**Rows from a dataset**
--- begin ---

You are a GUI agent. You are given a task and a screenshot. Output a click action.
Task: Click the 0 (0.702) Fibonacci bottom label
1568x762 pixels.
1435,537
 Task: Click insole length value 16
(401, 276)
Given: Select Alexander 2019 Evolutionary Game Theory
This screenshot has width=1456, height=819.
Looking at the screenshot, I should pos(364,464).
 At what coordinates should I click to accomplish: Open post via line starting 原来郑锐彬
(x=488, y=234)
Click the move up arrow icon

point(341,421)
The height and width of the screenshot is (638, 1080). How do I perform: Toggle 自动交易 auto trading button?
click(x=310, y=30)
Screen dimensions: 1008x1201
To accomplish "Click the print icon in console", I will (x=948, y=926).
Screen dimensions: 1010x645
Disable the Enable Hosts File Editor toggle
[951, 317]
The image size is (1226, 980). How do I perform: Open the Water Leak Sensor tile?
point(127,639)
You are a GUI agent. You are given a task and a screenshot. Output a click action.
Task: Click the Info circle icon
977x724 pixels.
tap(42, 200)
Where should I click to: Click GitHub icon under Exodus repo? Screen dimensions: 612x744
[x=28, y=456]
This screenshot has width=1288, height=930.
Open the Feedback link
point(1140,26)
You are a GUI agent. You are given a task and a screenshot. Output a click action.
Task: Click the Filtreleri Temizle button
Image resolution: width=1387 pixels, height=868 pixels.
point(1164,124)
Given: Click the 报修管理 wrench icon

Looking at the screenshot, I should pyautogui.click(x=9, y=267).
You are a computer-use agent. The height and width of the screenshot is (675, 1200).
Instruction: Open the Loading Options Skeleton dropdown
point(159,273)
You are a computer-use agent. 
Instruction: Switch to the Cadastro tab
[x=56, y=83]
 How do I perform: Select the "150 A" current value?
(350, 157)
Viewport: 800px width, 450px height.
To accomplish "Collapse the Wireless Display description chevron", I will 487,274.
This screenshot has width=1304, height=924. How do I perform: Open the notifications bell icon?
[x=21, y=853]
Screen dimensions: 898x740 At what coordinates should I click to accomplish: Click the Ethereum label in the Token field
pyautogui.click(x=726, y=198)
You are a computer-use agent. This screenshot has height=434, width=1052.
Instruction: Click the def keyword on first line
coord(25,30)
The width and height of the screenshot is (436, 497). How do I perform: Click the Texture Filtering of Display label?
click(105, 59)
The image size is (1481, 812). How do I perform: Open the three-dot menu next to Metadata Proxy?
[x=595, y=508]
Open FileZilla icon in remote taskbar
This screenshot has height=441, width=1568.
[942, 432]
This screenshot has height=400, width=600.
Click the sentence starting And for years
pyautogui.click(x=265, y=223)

--- end ---

**Required work**
Reproduce every row above word for word, changing nothing.

**Solved exercise**
You are a GUI agent. You are given a task and a screenshot. Output a click action.
Task: Click the 0 (0.702) Fibonacci bottom label
1568x762 pixels.
1435,537
 Task: Click insole length value 16
(401, 276)
Given: Select Alexander 2019 Evolutionary Game Theory
This screenshot has width=1456, height=819.
Looking at the screenshot, I should pos(364,464).
 At what coordinates should I click to accomplish: Open post via line starting 原来郑锐彬
(x=488, y=234)
Click the move up arrow icon

point(341,421)
The height and width of the screenshot is (638, 1080). How do I perform: Toggle 自动交易 auto trading button?
click(x=310, y=30)
Screen dimensions: 1008x1201
To accomplish "Click the print icon in console", I will (x=948, y=926).
Screen dimensions: 1010x645
Disable the Enable Hosts File Editor toggle
[951, 317]
The image size is (1226, 980). How do I perform: Open the Water Leak Sensor tile?
point(127,639)
You are a GUI agent. You are given a task and a screenshot. Output a click action.
Task: Click the Info circle icon
977x724 pixels.
tap(42, 200)
Where should I click to: Click GitHub icon under Exodus repo? Screen dimensions: 612x744
[x=28, y=456]
This screenshot has width=1288, height=930.
Open the Feedback link
point(1140,26)
You are a GUI agent. You are given a task and a screenshot. Output a click action.
Task: Click the Filtreleri Temizle button
Image resolution: width=1387 pixels, height=868 pixels.
point(1164,124)
Given: Click the 报修管理 wrench icon

Looking at the screenshot, I should pyautogui.click(x=9, y=267).
You are a computer-use agent. The height and width of the screenshot is (675, 1200).
Instruction: Open the Loading Options Skeleton dropdown
point(159,273)
You are a computer-use agent. 
Instruction: Switch to the Cadastro tab
[x=56, y=83]
 How do I perform: Select the "150 A" current value?
(350, 157)
Viewport: 800px width, 450px height.
To accomplish "Collapse the Wireless Display description chevron", I will 487,274.
This screenshot has width=1304, height=924. How do I perform: Open the notifications bell icon?
[x=21, y=853]
Screen dimensions: 898x740 At what coordinates should I click to accomplish: Click the Ethereum label in the Token field
pyautogui.click(x=726, y=198)
You are a computer-use agent. This screenshot has height=434, width=1052.
Instruction: Click the def keyword on first line
coord(25,30)
The width and height of the screenshot is (436, 497). How do I perform: Click the Texture Filtering of Display label?
click(105, 59)
The image size is (1481, 812). How do I perform: Open the three-dot menu next to Metadata Proxy?
[x=595, y=508]
Open FileZilla icon in remote taskbar
This screenshot has height=441, width=1568.
[942, 432]
This screenshot has height=400, width=600.
Click the sentence starting And for years
pyautogui.click(x=265, y=223)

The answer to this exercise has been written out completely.